Hong Kong researchers developing 'biorefinery' to transform food waste
'Biorefinery' uses fungi to turn waste into an ingredient for making everyday products
A team of Hong Kong scientists say they have found a way to transform food waste into laundry detergent, plastic ingredients, and a host of everyday products, in a discovery that may ease pressure on the city's bulging landfills.
Products from the "biorefinery" could even generate income, according to team leader Dr Carol Lin, a visiting assistant professor at City University. She unveiled details of the project in the United States last week at the 244th National Meeting and Exposition of the American Chemical Society in Philadelphia.
"We are developing a new kind of biorefinery, a food biorefinery, and this concept could become very important in the future, as the world strives for greater sustainability," she said. "Our new process addresses the food waste problem by turning trash into treasure, such as detergent ingredients and bio-plastics, which can be incorporated into other useful products."
The biorefinery process involves blending food waste with a mixture of fungi that excrete enzymes to break down carbohydrates into simple sugars. The blend is fermented in a vat where bacteria convert the sugars into succinic acid. Succinic acid can be used to make a range of products - from laundry detergent to plastics and medicine.
The team received a HK$518,000 grant from Hong Kong's Innovation and Technology Commission last year, and the work is due to be completed next August.
Food waste from Starbucks in Hong Kong and drink-maker Vitasoy International is being used in the testing.

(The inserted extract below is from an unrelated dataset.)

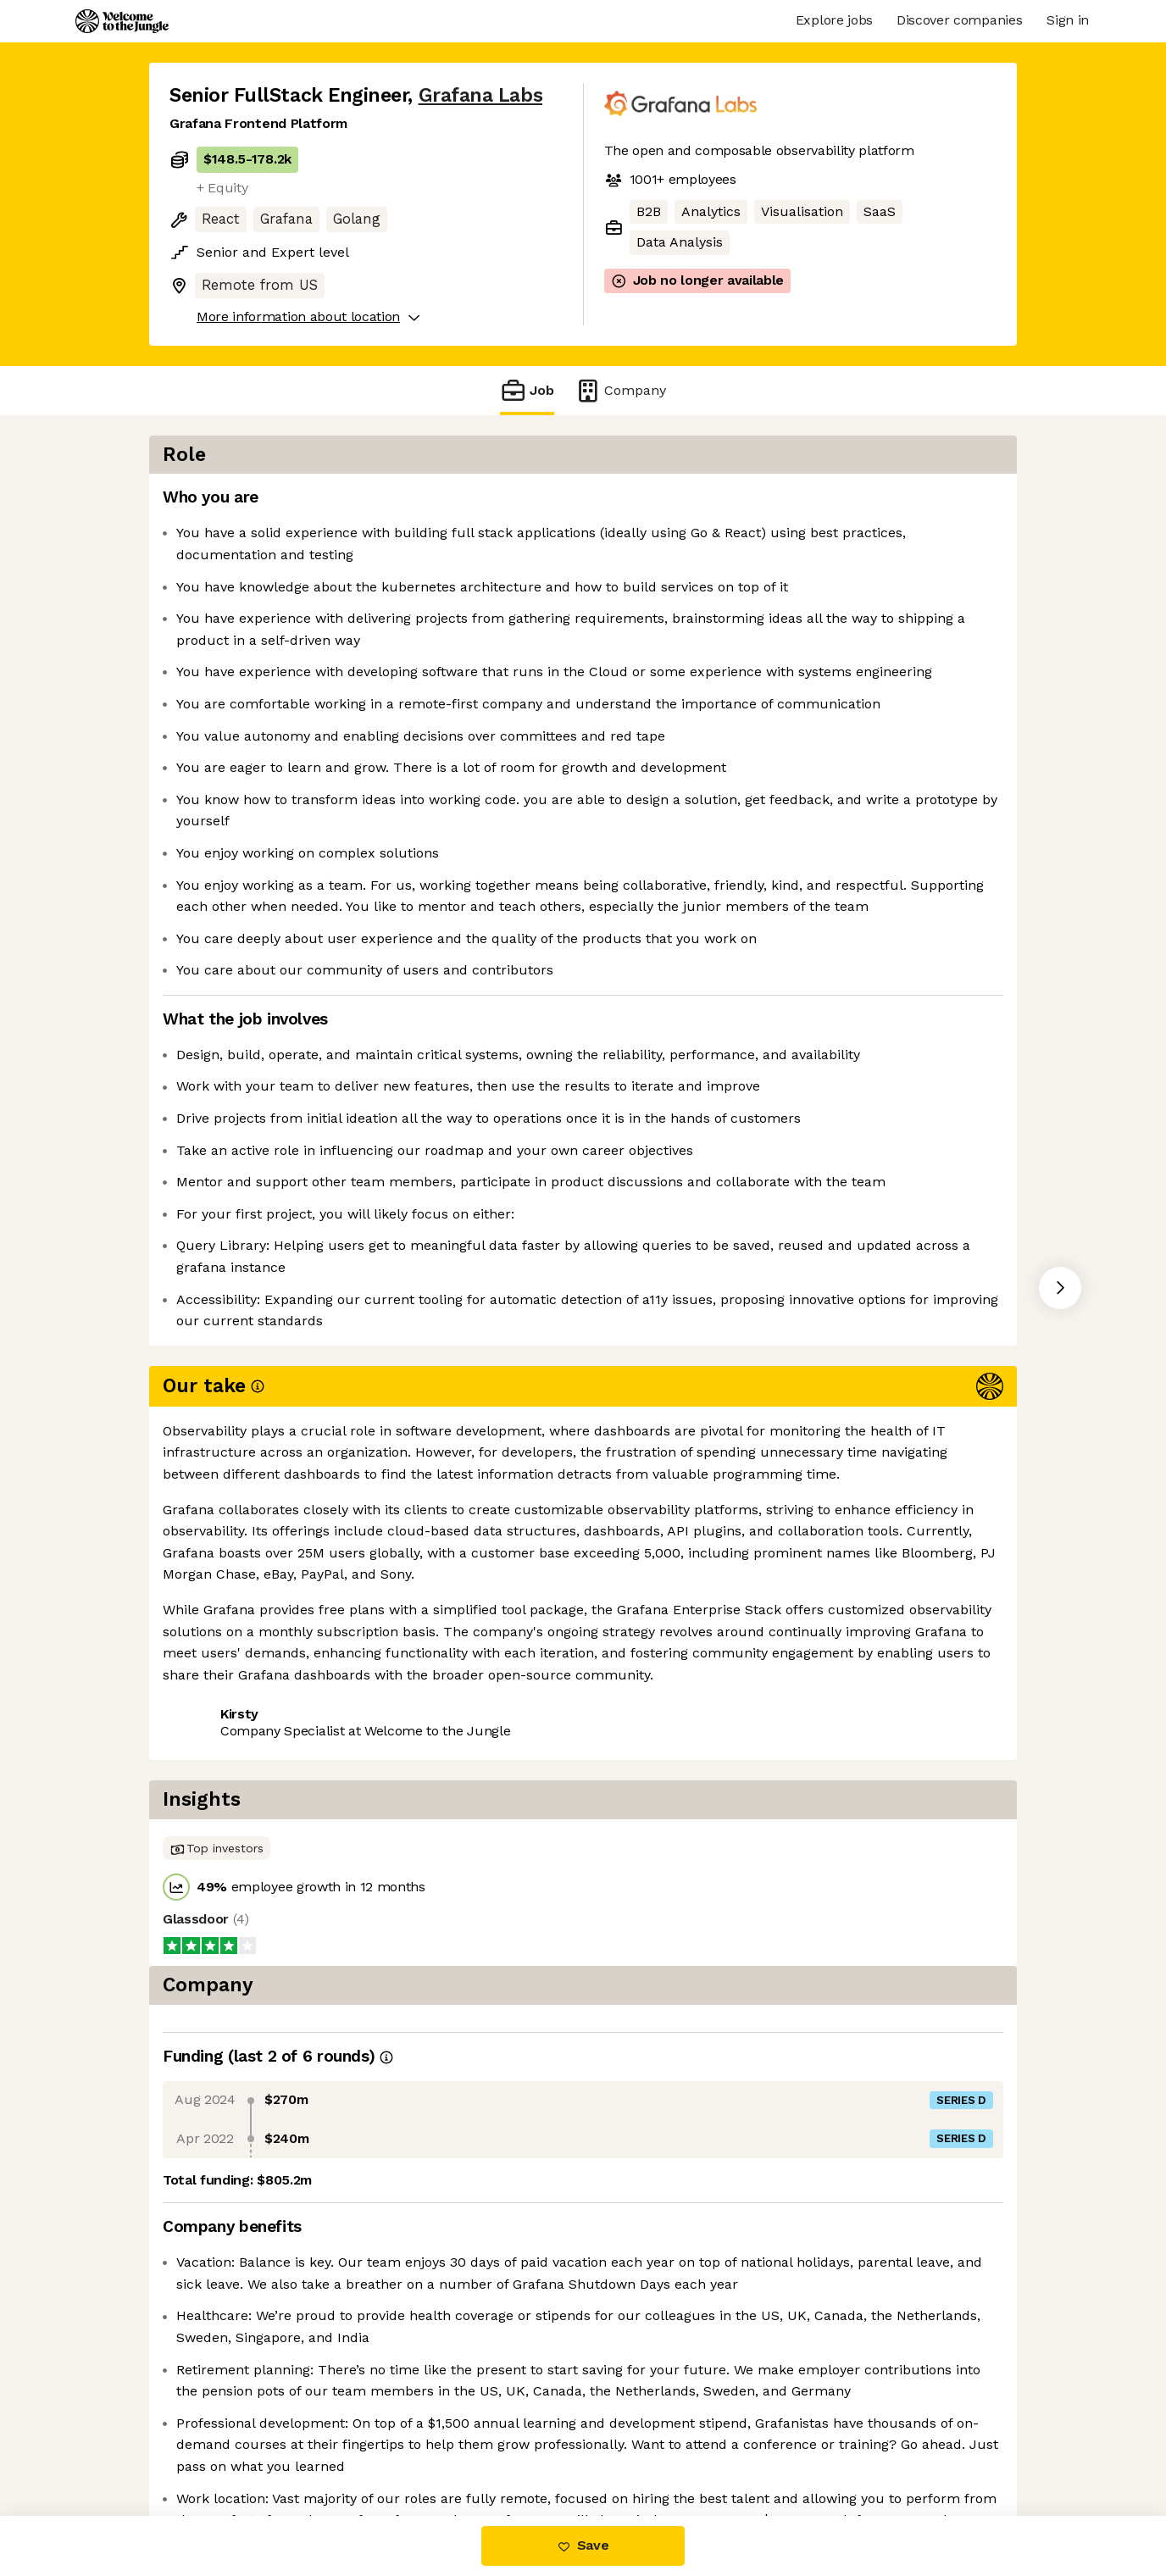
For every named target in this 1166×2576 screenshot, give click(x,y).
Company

In addition to providing a sustainable source of succinic acid, the technology could yield numerous environmental benefits, Lin said. Starbucks Hong Kong alone produces nearly 5,000 tonnes of food waste every year.
At present, this waste is incinerated, composted or disposed of in landfills. Lin's process could convert the waste into useful products. She has transformed food waste from CityU's cafeteria and other mixed food wastes into useful substances using the technology. The process could become commercially viable on a much larger scale with additional money from investors. "In the meantime, our next step is to … scale up the process," she said.